Top of Provided records

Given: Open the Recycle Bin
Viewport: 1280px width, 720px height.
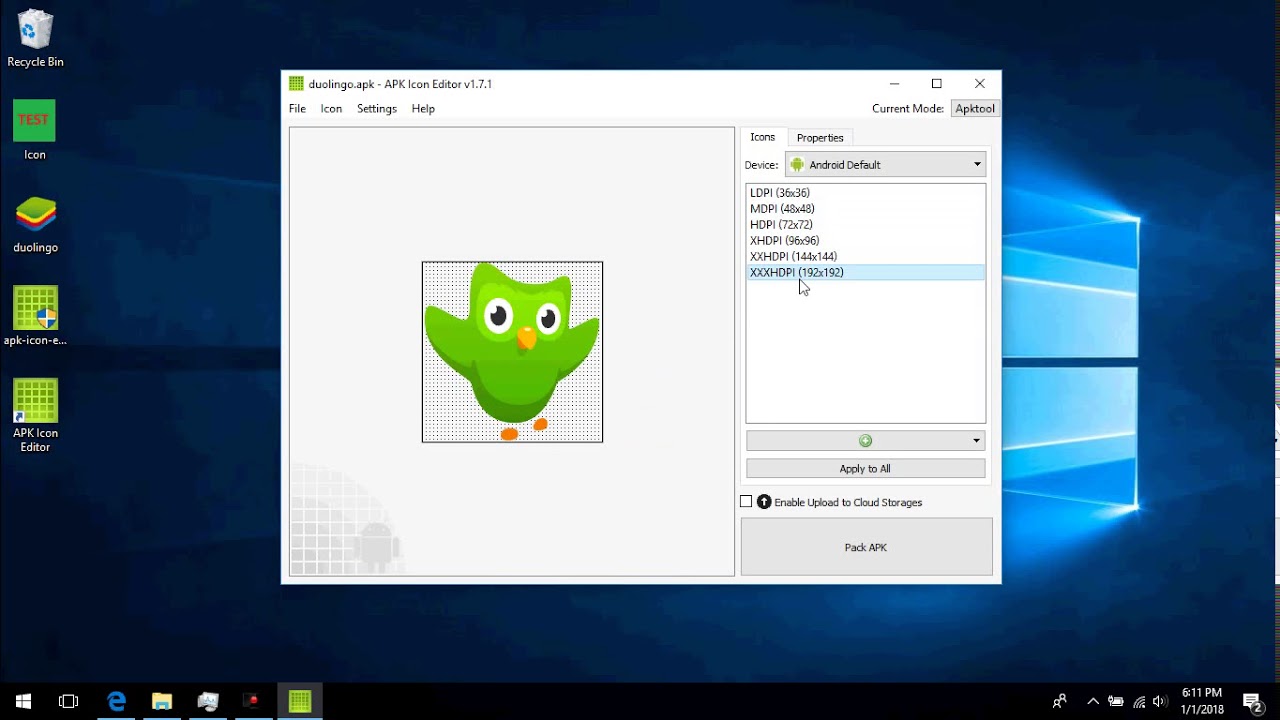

Bottom of Provided records
Top of Provided records

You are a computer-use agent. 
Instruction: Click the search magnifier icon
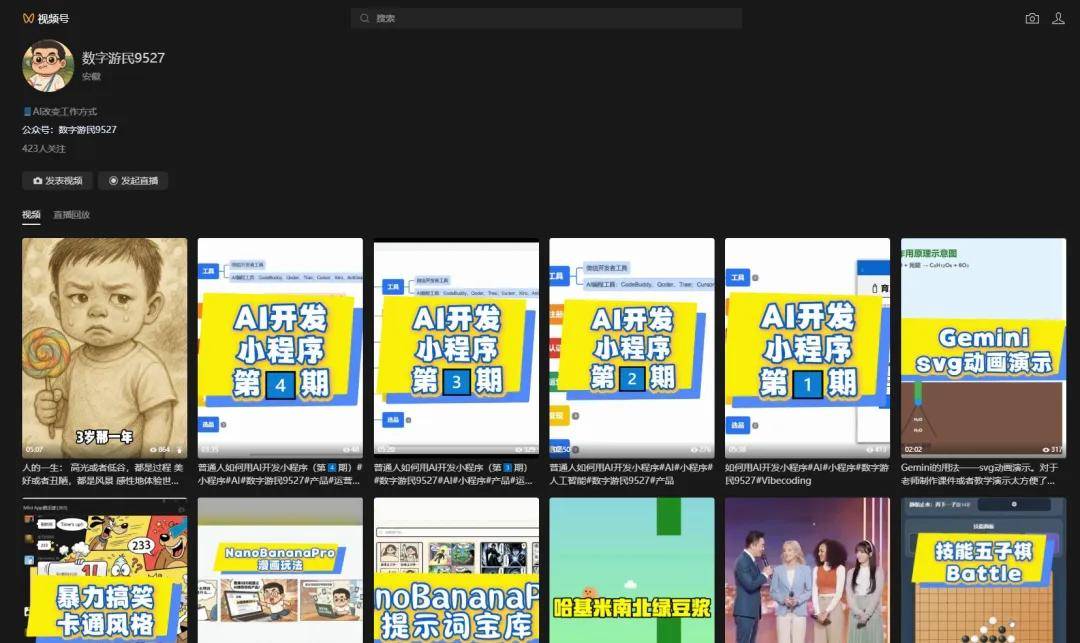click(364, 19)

Bottom of Provided records
Top of Provided records

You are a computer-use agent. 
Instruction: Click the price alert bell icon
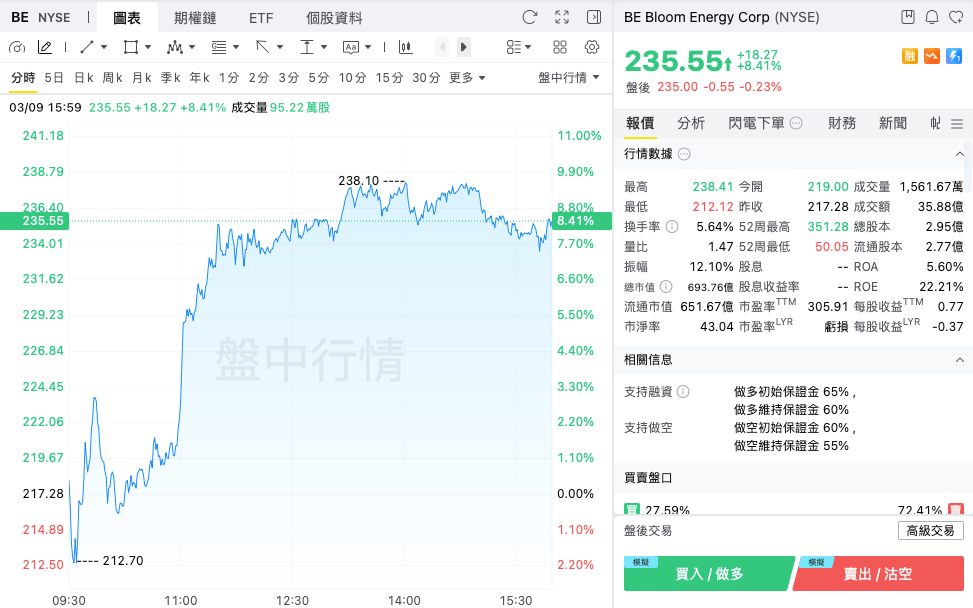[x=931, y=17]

Bottom of Provided records

Assignment: Of all the entries above, retype exactly the lines from the line with "Given: Open the Recycle Bin" to the line with "Viewport: 1280px width, 720px height.", both included, and no others.

Task solution:
Given: Open the Recycle Bin
Viewport: 1280px width, 720px height.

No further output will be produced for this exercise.